▸ **STATED TASK**:
Reproduce the following data verbatim, line for line, with nothing added or changed.

START PROVIDED INFORMATION

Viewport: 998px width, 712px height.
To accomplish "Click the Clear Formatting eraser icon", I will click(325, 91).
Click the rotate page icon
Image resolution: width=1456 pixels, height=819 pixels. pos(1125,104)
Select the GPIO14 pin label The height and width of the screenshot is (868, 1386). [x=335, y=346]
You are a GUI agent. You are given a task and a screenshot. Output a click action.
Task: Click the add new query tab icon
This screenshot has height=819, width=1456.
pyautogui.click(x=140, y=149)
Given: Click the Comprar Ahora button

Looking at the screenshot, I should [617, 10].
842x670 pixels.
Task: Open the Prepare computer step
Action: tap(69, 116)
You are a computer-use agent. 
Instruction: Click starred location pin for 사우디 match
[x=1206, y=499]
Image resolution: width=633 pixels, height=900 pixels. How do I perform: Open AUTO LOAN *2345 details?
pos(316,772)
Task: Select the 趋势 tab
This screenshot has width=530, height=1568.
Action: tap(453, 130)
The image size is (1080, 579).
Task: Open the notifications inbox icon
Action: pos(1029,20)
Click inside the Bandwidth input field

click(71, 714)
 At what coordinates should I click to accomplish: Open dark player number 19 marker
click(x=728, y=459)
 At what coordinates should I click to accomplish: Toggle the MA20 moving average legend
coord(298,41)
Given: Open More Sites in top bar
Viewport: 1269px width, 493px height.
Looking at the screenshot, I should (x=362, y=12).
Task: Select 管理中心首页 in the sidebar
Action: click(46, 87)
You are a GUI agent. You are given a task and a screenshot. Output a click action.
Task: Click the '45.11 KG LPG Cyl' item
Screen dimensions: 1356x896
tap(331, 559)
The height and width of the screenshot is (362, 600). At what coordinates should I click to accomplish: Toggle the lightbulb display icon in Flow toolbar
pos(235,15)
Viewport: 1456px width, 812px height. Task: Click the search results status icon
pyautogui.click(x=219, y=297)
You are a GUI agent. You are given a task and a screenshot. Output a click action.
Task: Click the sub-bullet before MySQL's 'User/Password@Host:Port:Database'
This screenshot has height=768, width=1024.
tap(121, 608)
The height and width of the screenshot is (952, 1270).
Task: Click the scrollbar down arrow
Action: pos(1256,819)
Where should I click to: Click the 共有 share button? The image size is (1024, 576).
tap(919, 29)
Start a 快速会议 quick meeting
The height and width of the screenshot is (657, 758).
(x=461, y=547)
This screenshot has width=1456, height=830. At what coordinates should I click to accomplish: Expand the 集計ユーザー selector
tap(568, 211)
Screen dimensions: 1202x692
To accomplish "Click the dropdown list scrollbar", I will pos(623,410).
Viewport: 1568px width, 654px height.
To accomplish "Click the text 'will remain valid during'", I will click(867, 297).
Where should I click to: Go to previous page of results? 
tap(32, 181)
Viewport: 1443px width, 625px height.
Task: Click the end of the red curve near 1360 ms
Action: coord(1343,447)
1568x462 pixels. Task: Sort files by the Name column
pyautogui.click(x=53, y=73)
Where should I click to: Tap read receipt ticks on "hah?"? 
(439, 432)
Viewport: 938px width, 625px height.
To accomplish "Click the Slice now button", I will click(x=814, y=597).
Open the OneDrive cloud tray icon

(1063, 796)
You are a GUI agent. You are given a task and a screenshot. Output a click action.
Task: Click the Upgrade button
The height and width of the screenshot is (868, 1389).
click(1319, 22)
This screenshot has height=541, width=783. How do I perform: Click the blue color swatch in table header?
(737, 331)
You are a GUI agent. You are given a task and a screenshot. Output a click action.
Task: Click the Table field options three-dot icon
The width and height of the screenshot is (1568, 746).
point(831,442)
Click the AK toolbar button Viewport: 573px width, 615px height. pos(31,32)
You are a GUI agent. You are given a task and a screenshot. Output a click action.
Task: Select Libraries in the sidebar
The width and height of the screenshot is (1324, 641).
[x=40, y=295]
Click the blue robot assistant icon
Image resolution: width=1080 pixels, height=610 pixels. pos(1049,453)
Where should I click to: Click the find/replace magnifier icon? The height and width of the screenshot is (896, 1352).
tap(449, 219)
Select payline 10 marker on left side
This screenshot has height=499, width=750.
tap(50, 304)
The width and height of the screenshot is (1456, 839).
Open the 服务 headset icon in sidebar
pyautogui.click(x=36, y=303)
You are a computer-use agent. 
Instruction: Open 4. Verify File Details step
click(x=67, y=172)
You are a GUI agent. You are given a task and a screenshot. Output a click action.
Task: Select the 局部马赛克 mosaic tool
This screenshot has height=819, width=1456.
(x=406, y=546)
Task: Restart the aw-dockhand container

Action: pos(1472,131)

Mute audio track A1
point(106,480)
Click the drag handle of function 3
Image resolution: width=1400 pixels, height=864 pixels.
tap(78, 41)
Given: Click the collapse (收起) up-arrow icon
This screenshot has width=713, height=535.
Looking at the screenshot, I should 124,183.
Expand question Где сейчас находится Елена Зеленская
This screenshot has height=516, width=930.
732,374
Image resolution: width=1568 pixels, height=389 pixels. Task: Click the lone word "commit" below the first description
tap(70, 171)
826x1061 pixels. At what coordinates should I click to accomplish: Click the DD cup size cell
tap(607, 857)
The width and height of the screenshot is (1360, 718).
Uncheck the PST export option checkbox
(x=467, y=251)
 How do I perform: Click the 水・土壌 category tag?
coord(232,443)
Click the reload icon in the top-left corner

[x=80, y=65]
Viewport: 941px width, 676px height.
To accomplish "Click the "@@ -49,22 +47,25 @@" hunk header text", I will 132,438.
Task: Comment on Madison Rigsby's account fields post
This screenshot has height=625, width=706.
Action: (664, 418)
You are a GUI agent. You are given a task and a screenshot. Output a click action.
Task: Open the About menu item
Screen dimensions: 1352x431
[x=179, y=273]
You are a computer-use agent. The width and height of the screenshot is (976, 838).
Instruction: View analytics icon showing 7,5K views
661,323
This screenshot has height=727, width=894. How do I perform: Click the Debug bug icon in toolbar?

END PROVIDED INFORMATION

▸ **ANSWER TO THE TASK**:
Viewport: 998px width, 712px height.
To accomplish "Click the Clear Formatting eraser icon", I will click(325, 91).
Click the rotate page icon
Image resolution: width=1456 pixels, height=819 pixels. pos(1125,104)
Select the GPIO14 pin label The height and width of the screenshot is (868, 1386). [x=335, y=346]
You are a GUI agent. You are given a task and a screenshot. Output a click action.
Task: Click the add new query tab icon
This screenshot has height=819, width=1456.
pyautogui.click(x=140, y=149)
Given: Click the Comprar Ahora button

Looking at the screenshot, I should [617, 10].
842x670 pixels.
Task: Open the Prepare computer step
Action: tap(69, 116)
You are a computer-use agent. 
Instruction: Click starred location pin for 사우디 match
[x=1206, y=499]
Image resolution: width=633 pixels, height=900 pixels. How do I perform: Open AUTO LOAN *2345 details?
pos(316,772)
Task: Select the 趋势 tab
This screenshot has width=530, height=1568.
Action: tap(453, 130)
The image size is (1080, 579).
Task: Open the notifications inbox icon
Action: pos(1029,20)
Click inside the Bandwidth input field

click(71, 714)
 At what coordinates should I click to accomplish: Open dark player number 19 marker
click(x=728, y=459)
 At what coordinates should I click to accomplish: Toggle the MA20 moving average legend
coord(298,41)
Given: Open More Sites in top bar
Viewport: 1269px width, 493px height.
Looking at the screenshot, I should (x=362, y=12).
Task: Select 管理中心首页 in the sidebar
Action: click(46, 87)
You are a GUI agent. You are given a task and a screenshot. Output a click action.
Task: Click the '45.11 KG LPG Cyl' item
Screen dimensions: 1356x896
tap(331, 559)
The height and width of the screenshot is (362, 600). At what coordinates should I click to accomplish: Toggle the lightbulb display icon in Flow toolbar
pos(235,15)
Viewport: 1456px width, 812px height. Task: Click the search results status icon
pyautogui.click(x=219, y=297)
You are a GUI agent. You are given a task and a screenshot. Output a click action.
Task: Click the sub-bullet before MySQL's 'User/Password@Host:Port:Database'
This screenshot has height=768, width=1024.
tap(121, 608)
The height and width of the screenshot is (952, 1270).
Task: Click the scrollbar down arrow
Action: pos(1256,819)
Where should I click to: Click the 共有 share button? The image size is (1024, 576).
tap(919, 29)
Start a 快速会议 quick meeting
The height and width of the screenshot is (657, 758).
(x=461, y=547)
This screenshot has width=1456, height=830. At what coordinates should I click to accomplish: Expand the 集計ユーザー selector
tap(568, 211)
Screen dimensions: 1202x692
To accomplish "Click the dropdown list scrollbar", I will pos(623,410).
Viewport: 1568px width, 654px height.
To accomplish "Click the text 'will remain valid during'", I will click(867, 297).
Where should I click to: Go to previous page of results? 
tap(32, 181)
Viewport: 1443px width, 625px height.
Task: Click the end of the red curve near 1360 ms
Action: coord(1343,447)
1568x462 pixels. Task: Sort files by the Name column
pyautogui.click(x=53, y=73)
Where should I click to: Tap read receipt ticks on "hah?"? 
(439, 432)
Viewport: 938px width, 625px height.
To accomplish "Click the Slice now button", I will click(x=814, y=597).
Open the OneDrive cloud tray icon

(1063, 796)
You are a GUI agent. You are given a task and a screenshot. Output a click action.
Task: Click the Upgrade button
The height and width of the screenshot is (868, 1389).
click(1319, 22)
This screenshot has height=541, width=783. How do I perform: Click the blue color swatch in table header?
(737, 331)
You are a GUI agent. You are given a task and a screenshot. Output a click action.
Task: Click the Table field options three-dot icon
The width and height of the screenshot is (1568, 746).
point(831,442)
Click the AK toolbar button Viewport: 573px width, 615px height. pos(31,32)
You are a GUI agent. You are given a task and a screenshot. Output a click action.
Task: Select Libraries in the sidebar
The width and height of the screenshot is (1324, 641).
[x=40, y=295]
Click the blue robot assistant icon
Image resolution: width=1080 pixels, height=610 pixels. pos(1049,453)
Where should I click to: Click the find/replace magnifier icon? The height and width of the screenshot is (896, 1352).
tap(449, 219)
Select payline 10 marker on left side
This screenshot has height=499, width=750.
tap(50, 304)
The width and height of the screenshot is (1456, 839).
Open the 服务 headset icon in sidebar
pyautogui.click(x=36, y=303)
You are a computer-use agent. 
Instruction: Open 4. Verify File Details step
click(x=67, y=172)
You are a GUI agent. You are given a task and a screenshot. Output a click action.
Task: Select the 局部马赛克 mosaic tool
This screenshot has height=819, width=1456.
(x=406, y=546)
Task: Restart the aw-dockhand container

Action: pos(1472,131)

Mute audio track A1
point(106,480)
Click the drag handle of function 3
Image resolution: width=1400 pixels, height=864 pixels.
tap(78, 41)
Given: Click the collapse (收起) up-arrow icon
This screenshot has width=713, height=535.
Looking at the screenshot, I should 124,183.
Expand question Где сейчас находится Елена Зеленская
This screenshot has height=516, width=930.
732,374
Image resolution: width=1568 pixels, height=389 pixels. Task: Click the lone word "commit" below the first description
tap(70, 171)
826x1061 pixels. At what coordinates should I click to accomplish: Click the DD cup size cell
tap(607, 857)
The width and height of the screenshot is (1360, 718).
Uncheck the PST export option checkbox
(x=467, y=251)
 How do I perform: Click the 水・土壌 category tag?
coord(232,443)
Click the reload icon in the top-left corner

[x=80, y=65]
Viewport: 941px width, 676px height.
To accomplish "Click the "@@ -49,22 +47,25 @@" hunk header text", I will 132,438.
Task: Comment on Madison Rigsby's account fields post
This screenshot has height=625, width=706.
Action: (664, 418)
You are a GUI agent. You are given a task and a screenshot. Output a click action.
Task: Open the About menu item
Screen dimensions: 1352x431
[x=179, y=273]
You are a computer-use agent. The width and height of the screenshot is (976, 838).
Instruction: View analytics icon showing 7,5K views
661,323
This screenshot has height=727, width=894. How do I perform: Click the Debug bug icon in toolbar?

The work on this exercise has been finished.